Exercise objective: Your reply should be made up of every line in the records below that holds the string "each".

Source records
BEGIN

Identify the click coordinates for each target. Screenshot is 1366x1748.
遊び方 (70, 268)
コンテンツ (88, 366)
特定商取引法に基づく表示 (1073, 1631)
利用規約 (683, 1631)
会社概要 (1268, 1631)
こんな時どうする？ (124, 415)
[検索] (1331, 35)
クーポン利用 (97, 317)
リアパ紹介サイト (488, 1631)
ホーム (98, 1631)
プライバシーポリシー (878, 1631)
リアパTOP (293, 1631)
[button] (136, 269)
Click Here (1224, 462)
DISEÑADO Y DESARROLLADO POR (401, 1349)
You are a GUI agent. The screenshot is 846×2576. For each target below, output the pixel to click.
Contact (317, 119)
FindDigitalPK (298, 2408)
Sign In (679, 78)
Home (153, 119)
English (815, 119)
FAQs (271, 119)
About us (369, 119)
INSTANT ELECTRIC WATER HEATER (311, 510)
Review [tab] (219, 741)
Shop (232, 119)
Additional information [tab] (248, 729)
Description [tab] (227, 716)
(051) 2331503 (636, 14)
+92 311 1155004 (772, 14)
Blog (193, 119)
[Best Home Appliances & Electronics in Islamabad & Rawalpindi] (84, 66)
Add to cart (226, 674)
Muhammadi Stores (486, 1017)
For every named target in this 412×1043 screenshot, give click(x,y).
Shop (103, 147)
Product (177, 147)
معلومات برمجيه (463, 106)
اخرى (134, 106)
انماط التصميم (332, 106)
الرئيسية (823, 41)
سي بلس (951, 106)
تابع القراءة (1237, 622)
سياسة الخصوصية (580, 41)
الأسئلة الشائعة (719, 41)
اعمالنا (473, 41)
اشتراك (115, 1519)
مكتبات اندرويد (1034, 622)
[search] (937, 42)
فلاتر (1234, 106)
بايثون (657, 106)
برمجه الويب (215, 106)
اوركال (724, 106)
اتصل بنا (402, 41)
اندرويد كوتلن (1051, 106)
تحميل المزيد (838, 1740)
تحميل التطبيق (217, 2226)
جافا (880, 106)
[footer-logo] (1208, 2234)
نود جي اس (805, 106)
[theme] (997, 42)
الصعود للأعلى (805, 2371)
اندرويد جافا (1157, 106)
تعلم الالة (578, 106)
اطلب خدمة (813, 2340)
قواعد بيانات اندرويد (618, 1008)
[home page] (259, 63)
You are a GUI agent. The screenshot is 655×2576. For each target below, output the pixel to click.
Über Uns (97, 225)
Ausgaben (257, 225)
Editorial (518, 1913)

END

Task response:
Identify the click coordinates for each target. Screenshot is 1366x1748.
You are a GUI agent. The screenshot is 846×2576. For each target below, output the pixel to click.
You are a GUI agent. The screenshot is 655×2576. For each target below, output the pixel to click.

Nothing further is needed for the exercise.